The mission statement of Dark Visions is to provide views of Darth Vader from those who interact with him in atypical settings. The concept is an inspired idea for an anthology series and allows readers to get their regular dose of the Dark Lord since Charles Soule wrapped up his ongoing back in December. This first issue sees Vader filling the role of unwitting hero to an apocalyptic world plagued by a monstrous kaiju-like monster. Hallum crafts a believable and suitably wonderous new planet and imbues the entire story with the rhythm of a mythic epic poem. While the script smartly establishes just how Vader came to this world, part of the issue’s strengths is seeing just how the Sith Lord becomes the heroic “Black Knight” to a generation of alien children without ever betraying his sinister character.
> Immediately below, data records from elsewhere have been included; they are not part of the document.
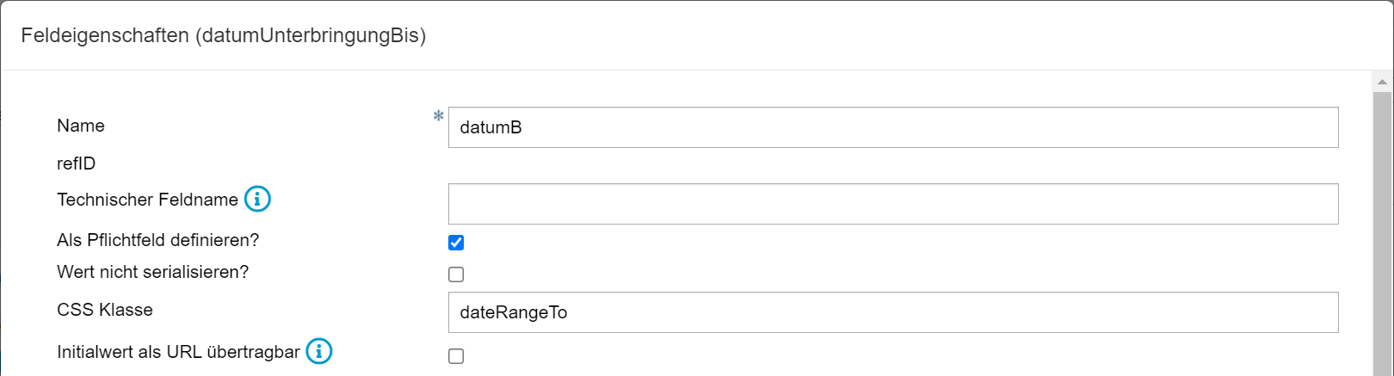Viewport: 1394px width, 376px height.
Task: Click the required-field asterisk next to Name
Action: pyautogui.click(x=438, y=116)
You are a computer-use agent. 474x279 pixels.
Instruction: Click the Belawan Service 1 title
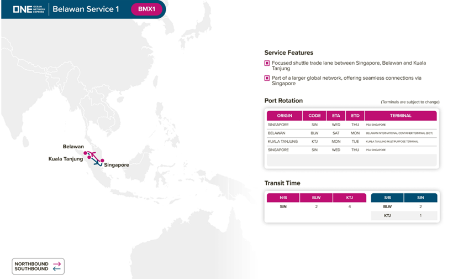click(x=86, y=9)
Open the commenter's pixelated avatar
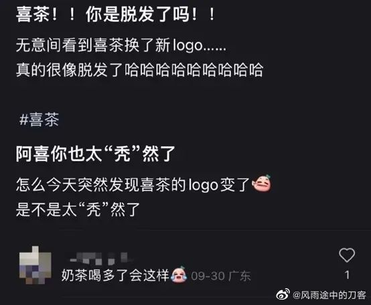The height and width of the screenshot is (305, 371). click(35, 265)

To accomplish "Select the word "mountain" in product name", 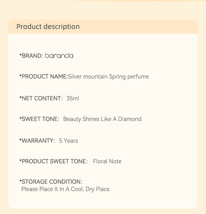I will pos(95,77).
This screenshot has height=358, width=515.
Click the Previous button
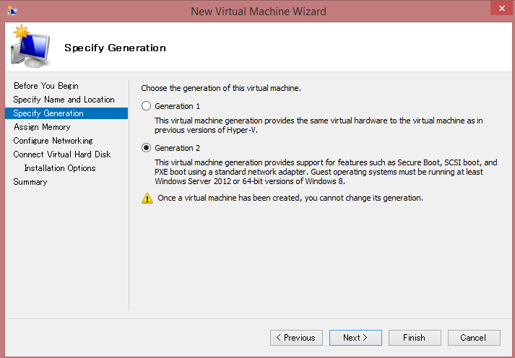coord(296,338)
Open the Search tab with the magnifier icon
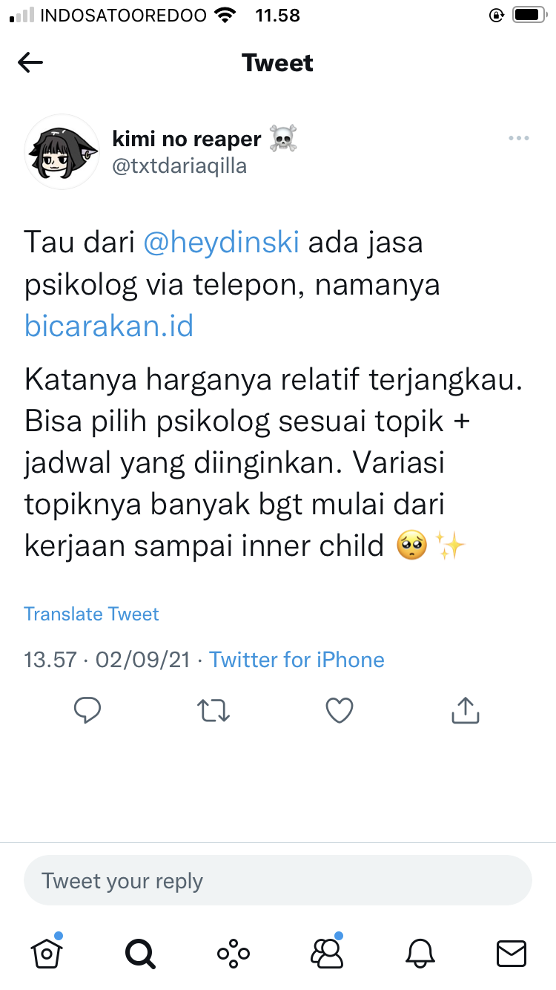556x990 pixels. point(139,952)
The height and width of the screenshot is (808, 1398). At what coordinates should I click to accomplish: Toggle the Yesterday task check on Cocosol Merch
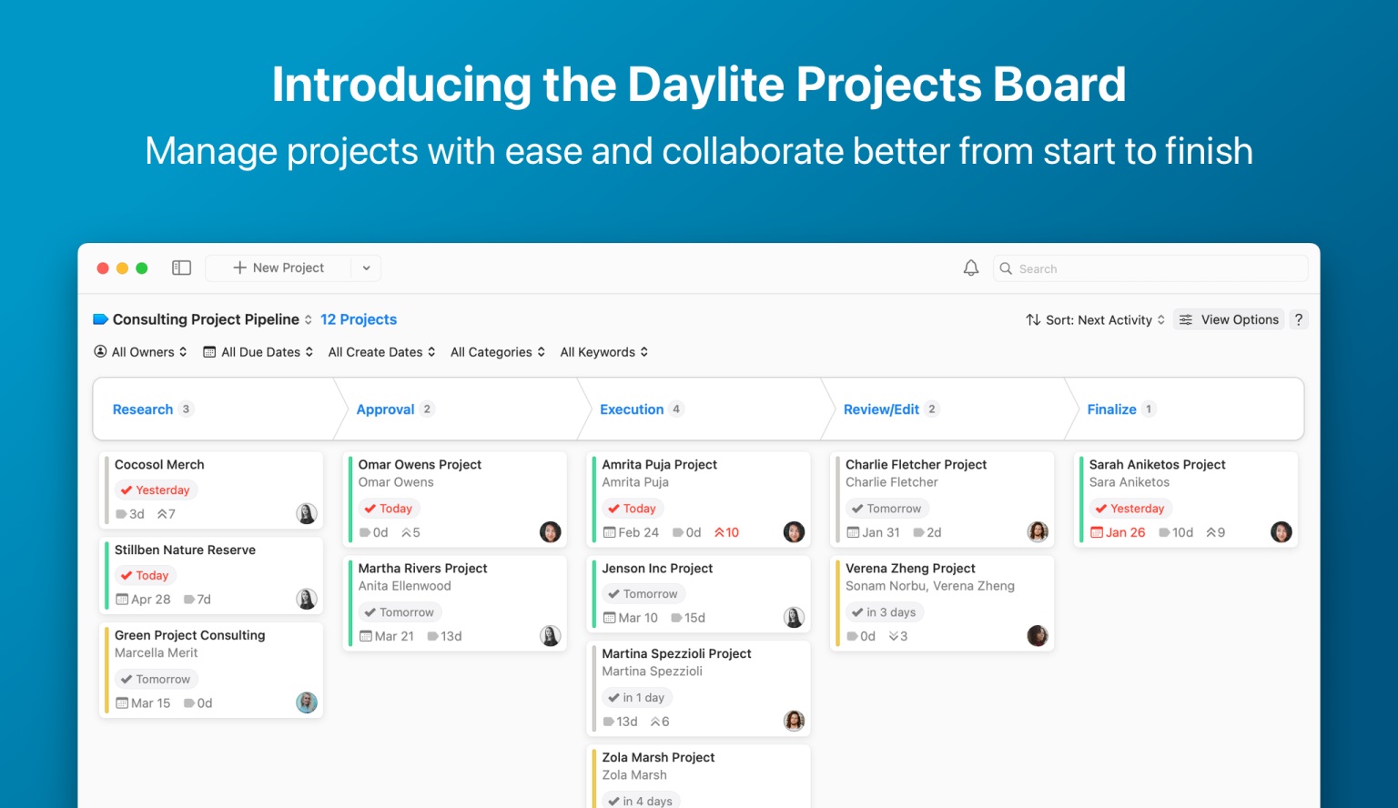127,490
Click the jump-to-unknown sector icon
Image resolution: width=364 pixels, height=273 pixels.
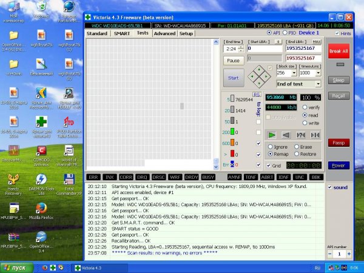[301, 135]
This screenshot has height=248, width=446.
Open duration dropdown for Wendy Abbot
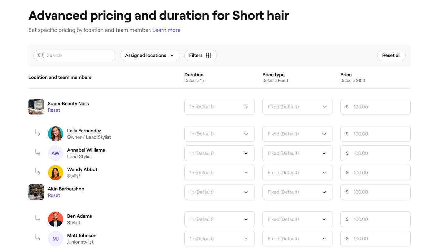tap(219, 173)
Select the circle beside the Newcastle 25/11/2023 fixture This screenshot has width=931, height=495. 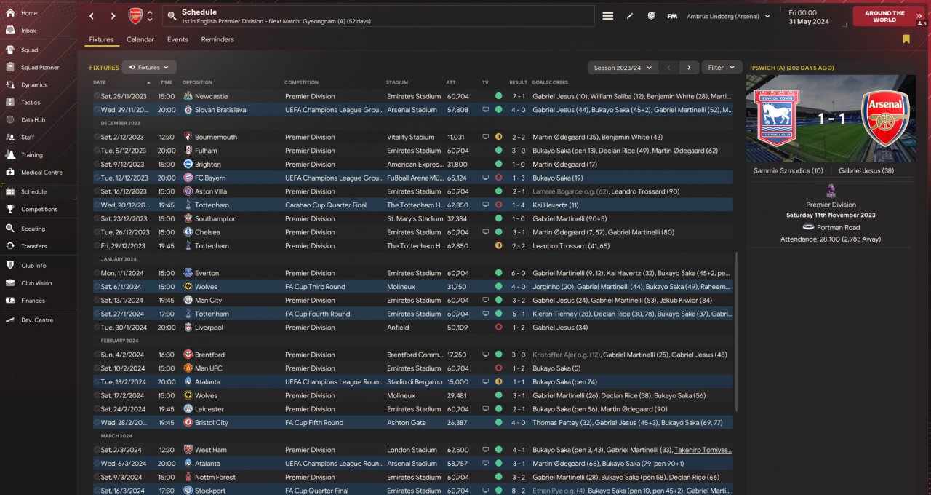(x=97, y=96)
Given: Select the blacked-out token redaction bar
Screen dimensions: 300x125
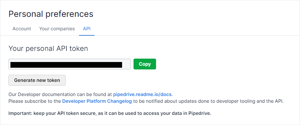Looking at the screenshot, I should 66,65.
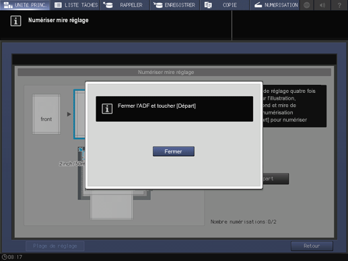Go to the COPIE tab
This screenshot has height=261, width=348.
click(x=225, y=5)
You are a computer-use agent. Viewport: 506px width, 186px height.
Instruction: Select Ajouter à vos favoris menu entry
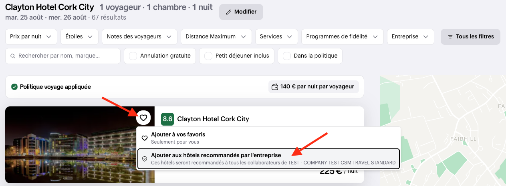(x=268, y=138)
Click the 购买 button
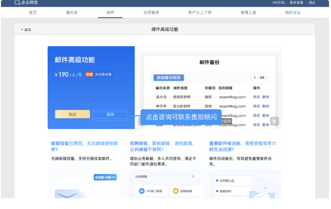Viewport: 331px width, 209px height. (72, 114)
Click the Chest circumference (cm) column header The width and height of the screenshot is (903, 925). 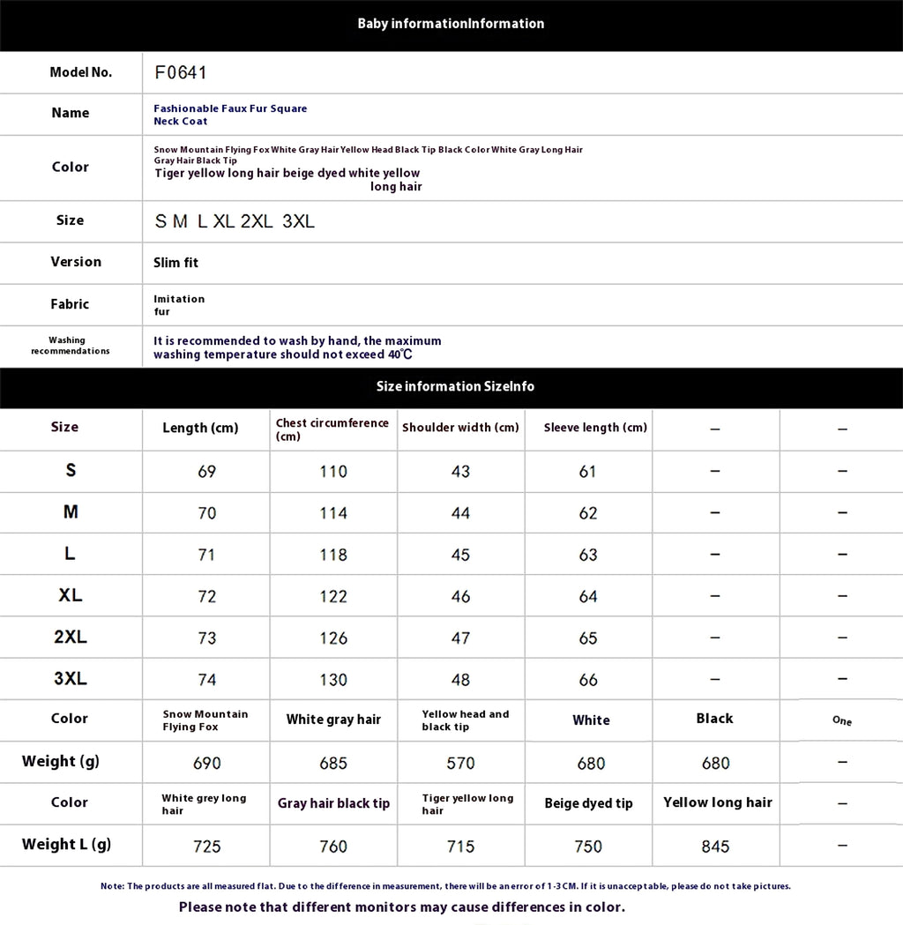pos(332,429)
Paolo Villanelli delivers a standout visual spectacle. Vader’s clash with this monstrous beast feels suitably epic and dynamic. Villanelli blocks this action sequence with large landscape spanning splash pages and tracks its tug-of-war with violence and energy. Colorist Arif Prianto cloaks Vader in swaths of sunlight and heroically staged flames. It’s an interesting experiment in how visual language helps re-contextualize a character that we already know so much about. It may not make us see Vader as a hero, but it shows us how someone potentially could.
This issue is a knock out success. A fun and thought provoking self contained adventured that can be picked up and enjoyed by fans of any kind. If the coming issues even remotely approach this level of quality, we are in for a something great.